- Instructions for the task
Convert all of the data below into a JSON list of strings, one string per line, leaving out blank lines.

■ ■ ■ ■

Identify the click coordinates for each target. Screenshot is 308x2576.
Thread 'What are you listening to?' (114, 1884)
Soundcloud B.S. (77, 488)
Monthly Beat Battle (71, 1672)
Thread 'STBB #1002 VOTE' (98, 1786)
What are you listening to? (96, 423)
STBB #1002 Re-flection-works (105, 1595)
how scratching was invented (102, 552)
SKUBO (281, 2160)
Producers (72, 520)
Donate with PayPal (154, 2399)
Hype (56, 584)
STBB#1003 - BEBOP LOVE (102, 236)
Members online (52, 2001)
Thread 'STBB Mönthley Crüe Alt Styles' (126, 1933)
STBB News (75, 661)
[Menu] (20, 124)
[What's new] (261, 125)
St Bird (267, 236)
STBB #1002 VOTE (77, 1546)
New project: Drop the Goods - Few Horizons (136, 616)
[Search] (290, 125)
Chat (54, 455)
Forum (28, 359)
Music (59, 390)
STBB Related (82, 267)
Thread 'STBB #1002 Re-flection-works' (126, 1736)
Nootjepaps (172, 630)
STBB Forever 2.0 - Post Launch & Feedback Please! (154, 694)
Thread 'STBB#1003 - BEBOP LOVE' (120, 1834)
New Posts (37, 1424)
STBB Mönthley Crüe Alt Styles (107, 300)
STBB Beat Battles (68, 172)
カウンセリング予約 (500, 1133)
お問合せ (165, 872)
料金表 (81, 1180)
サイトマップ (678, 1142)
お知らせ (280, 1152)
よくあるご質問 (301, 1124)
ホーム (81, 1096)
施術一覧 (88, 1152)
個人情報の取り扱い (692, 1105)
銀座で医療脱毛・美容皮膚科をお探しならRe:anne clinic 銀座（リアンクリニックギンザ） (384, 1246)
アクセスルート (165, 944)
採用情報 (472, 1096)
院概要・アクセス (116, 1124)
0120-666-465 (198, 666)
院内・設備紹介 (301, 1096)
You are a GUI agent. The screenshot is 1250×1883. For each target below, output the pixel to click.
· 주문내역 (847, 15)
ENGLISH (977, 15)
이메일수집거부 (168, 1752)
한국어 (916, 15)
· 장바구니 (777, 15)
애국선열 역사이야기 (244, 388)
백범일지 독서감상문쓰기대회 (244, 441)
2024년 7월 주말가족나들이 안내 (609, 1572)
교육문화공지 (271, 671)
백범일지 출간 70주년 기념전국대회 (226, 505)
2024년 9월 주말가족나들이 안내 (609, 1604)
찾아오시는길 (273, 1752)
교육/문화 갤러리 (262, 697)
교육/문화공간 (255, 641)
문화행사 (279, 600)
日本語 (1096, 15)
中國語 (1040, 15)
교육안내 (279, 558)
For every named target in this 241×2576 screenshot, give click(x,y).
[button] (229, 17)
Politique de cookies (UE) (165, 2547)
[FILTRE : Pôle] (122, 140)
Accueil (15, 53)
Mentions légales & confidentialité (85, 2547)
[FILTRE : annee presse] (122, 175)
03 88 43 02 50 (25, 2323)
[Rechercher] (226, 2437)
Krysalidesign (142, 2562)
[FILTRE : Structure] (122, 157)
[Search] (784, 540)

■ ■ ■ ■

- Answer to the problem
[
  "Identify the click coordinates for each target. Screenshot is 308x2576.",
  "Thread 'What are you listening to?' (114, 1884)",
  "Soundcloud B.S. (77, 488)",
  "Monthly Beat Battle (71, 1672)",
  "Thread 'STBB #1002 VOTE' (98, 1786)",
  "What are you listening to? (96, 423)",
  "STBB #1002 Re-flection-works (105, 1595)",
  "how scratching was invented (102, 552)",
  "SKUBO (281, 2160)",
  "Producers (72, 520)",
  "Donate with PayPal (154, 2399)",
  "Hype (56, 584)",
  "STBB#1003 - BEBOP LOVE (102, 236)",
  "Members online (52, 2001)",
  "Thread 'STBB Mönthley Crüe Alt Styles' (126, 1933)",
  "STBB News (75, 661)",
  "[Menu] (20, 124)",
  "[What's new] (261, 125)",
  "St Bird (267, 236)",
  "STBB #1002 VOTE (77, 1546)",
  "New project: Drop the Goods - Few Horizons (136, 616)",
  "[Search] (290, 125)",
  "Chat (54, 455)",
  "Forum (28, 359)",
  "Music (59, 390)",
  "STBB Related (82, 267)",
  "Thread 'STBB #1002 Re-flection-works' (126, 1736)",
  "Nootjepaps (172, 630)",
  "STBB Forever 2.0 - Post Launch & Feedback Please! (154, 694)",
  "Thread 'STBB#1003 - BEBOP LOVE' (120, 1834)",
  "New Posts (37, 1424)",
  "STBB Mönthley Crüe Alt Styles (107, 300)",
  "STBB Beat Battles (68, 172)",
  "カウンセリング予約 (500, 1133)",
  "お問合せ (165, 872)",
  "料金表 (81, 1180)",
  "サイトマップ (678, 1142)",
  "お知らせ (280, 1152)",
  "よくあるご質問 (301, 1124)",
  "ホーム (81, 1096)",
  "施術一覧 (88, 1152)",
  "個人情報の取り扱い (692, 1105)",
  "銀座で医療脱毛・美容皮膚科をお探しならRe:anne clinic 銀座（リアンクリニックギンザ） (384, 1246)",
  "アクセスルート (165, 944)",
  "採用情報 (472, 1096)",
  "院概要・アクセス (116, 1124)",
  "0120-666-465 (198, 666)",
  "院内・設備紹介 (301, 1096)",
  "You are a GUI agent. The screenshot is 1250×1883. For each target below, output the pixel to click.",
  "· 주문내역 (847, 15)",
  "ENGLISH (977, 15)",
  "이메일수집거부 (168, 1752)",
  "한국어 (916, 15)",
  "· 장바구니 (777, 15)",
  "애국선열 역사이야기 (244, 388)",
  "백범일지 독서감상문쓰기대회 (244, 441)",
  "2024년 7월 주말가족나들이 안내 (609, 1572)",
  "교육문화공지 (271, 671)",
  "백범일지 출간 70주년 기념전국대회 (226, 505)",
  "2024년 9월 주말가족나들이 안내 (609, 1604)",
  "찾아오시는길 (273, 1752)",
  "교육/문화 갤러리 (262, 697)",
  "교육/문화공간 (255, 641)",
  "문화행사 (279, 600)",
  "日本語 (1096, 15)",
  "中國語 (1040, 15)",
  "교육안내 (279, 558)",
  "For every named target in this 241×2576 screenshot, give click(x,y).",
  "[button] (229, 17)",
  "Politique de cookies (UE) (165, 2547)",
  "[FILTRE : Pôle] (122, 140)",
  "Accueil (15, 53)",
  "Mentions légales & confidentialité (85, 2547)",
  "[FILTRE : annee presse] (122, 175)",
  "03 88 43 02 50 (25, 2323)",
  "[Rechercher] (226, 2437)",
  "Krysalidesign (142, 2562)",
  "[FILTRE : Structure] (122, 157)",
  "[Search] (784, 540)"
]